### Registros
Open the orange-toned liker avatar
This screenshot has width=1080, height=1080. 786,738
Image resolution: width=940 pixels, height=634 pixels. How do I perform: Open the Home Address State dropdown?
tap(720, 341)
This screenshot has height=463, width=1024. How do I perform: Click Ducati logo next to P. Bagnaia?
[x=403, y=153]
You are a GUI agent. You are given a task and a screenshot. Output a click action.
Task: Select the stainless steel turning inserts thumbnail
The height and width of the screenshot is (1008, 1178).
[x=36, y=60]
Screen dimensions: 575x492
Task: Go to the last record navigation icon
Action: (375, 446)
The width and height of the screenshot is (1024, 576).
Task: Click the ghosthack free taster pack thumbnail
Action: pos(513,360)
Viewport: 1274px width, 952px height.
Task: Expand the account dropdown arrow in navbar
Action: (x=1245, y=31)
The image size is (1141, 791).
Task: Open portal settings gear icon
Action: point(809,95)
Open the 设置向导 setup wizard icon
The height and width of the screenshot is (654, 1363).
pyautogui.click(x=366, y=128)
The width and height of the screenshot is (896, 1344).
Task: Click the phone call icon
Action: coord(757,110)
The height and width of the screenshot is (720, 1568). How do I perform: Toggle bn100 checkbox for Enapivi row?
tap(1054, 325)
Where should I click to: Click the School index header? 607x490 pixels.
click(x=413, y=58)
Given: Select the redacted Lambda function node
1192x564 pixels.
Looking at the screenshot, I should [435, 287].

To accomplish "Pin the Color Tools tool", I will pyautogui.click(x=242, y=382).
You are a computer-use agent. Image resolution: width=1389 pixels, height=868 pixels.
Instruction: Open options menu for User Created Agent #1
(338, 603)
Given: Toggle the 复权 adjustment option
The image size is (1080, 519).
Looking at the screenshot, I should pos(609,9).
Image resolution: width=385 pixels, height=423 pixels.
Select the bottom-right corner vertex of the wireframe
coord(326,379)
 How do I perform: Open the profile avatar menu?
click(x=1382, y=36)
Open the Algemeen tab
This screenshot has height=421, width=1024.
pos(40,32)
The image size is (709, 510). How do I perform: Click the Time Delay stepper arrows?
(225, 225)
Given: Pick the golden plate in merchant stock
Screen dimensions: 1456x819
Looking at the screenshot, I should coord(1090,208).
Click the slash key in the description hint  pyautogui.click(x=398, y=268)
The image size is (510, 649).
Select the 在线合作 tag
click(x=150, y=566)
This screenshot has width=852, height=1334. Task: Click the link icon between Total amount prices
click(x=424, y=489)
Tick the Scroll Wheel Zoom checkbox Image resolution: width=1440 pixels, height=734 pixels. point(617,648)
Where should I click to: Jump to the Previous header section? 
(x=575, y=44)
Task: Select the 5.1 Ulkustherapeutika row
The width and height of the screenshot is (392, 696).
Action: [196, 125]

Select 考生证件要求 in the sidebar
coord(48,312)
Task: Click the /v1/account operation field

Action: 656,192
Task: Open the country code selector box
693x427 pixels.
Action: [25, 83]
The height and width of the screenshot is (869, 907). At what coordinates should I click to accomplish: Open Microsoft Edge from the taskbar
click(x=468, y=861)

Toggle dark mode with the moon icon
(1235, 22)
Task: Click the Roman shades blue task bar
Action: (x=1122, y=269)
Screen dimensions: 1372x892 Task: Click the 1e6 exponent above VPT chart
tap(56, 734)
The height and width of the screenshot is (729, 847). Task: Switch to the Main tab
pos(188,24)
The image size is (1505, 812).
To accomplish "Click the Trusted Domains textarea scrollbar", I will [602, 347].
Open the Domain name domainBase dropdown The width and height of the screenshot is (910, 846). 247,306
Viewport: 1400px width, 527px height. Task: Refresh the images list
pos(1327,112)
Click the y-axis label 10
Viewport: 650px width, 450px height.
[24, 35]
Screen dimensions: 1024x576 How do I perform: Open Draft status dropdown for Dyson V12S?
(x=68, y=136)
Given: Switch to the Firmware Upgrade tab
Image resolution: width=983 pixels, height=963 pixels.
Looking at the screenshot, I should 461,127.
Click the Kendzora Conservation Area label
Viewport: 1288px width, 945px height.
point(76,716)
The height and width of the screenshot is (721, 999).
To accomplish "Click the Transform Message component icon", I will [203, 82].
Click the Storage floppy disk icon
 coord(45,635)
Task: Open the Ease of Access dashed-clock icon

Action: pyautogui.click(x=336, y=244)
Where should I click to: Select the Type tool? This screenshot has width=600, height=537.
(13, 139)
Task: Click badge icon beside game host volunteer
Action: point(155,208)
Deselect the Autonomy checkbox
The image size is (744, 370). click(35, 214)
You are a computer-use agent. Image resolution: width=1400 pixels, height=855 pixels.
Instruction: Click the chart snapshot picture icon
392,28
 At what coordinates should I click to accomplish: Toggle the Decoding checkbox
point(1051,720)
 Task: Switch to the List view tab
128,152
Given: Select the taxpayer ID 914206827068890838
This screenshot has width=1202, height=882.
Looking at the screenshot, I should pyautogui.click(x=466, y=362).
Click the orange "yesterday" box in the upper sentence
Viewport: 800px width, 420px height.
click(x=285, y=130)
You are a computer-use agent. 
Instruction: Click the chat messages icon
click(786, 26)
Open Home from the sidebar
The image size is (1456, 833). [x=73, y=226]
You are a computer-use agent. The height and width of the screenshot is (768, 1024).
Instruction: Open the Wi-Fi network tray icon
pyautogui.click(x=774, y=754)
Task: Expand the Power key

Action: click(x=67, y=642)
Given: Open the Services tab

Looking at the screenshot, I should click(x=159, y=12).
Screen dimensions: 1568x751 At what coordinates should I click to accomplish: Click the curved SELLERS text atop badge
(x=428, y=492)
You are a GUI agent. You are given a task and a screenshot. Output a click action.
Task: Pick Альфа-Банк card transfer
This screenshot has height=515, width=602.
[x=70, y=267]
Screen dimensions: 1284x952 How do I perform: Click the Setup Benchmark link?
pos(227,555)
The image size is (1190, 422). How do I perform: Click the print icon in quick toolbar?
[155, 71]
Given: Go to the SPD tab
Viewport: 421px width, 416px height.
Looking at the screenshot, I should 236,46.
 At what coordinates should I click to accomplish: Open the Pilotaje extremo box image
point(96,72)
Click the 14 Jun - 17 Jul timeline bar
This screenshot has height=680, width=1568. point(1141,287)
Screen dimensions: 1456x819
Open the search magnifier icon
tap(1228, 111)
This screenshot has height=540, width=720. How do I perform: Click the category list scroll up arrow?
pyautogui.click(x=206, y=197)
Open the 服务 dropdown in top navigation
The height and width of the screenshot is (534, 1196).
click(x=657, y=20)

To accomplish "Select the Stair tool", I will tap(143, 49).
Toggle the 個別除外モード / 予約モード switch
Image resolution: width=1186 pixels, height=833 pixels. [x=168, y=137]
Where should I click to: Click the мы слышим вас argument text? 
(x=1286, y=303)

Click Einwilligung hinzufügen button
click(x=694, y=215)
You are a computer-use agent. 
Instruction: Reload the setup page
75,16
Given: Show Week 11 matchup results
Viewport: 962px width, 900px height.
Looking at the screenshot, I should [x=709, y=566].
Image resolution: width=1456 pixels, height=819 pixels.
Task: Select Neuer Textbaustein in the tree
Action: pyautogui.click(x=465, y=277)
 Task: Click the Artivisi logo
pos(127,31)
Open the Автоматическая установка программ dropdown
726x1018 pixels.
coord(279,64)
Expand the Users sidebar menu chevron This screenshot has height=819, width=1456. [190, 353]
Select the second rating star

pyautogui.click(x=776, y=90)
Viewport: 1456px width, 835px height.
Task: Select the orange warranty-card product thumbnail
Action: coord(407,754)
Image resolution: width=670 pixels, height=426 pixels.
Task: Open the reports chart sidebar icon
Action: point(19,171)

### Consigna
Enumere todas las líneas de los registros anteriores que contienen la palabra "thumbnail". Se distinguen mayúsculas y minúsculas.

### Resultado
Task: Select the stainless steel turning inserts thumbnail
Task: Click the ghosthack free taster pack thumbnail
Task: Select the orange warranty-card product thumbnail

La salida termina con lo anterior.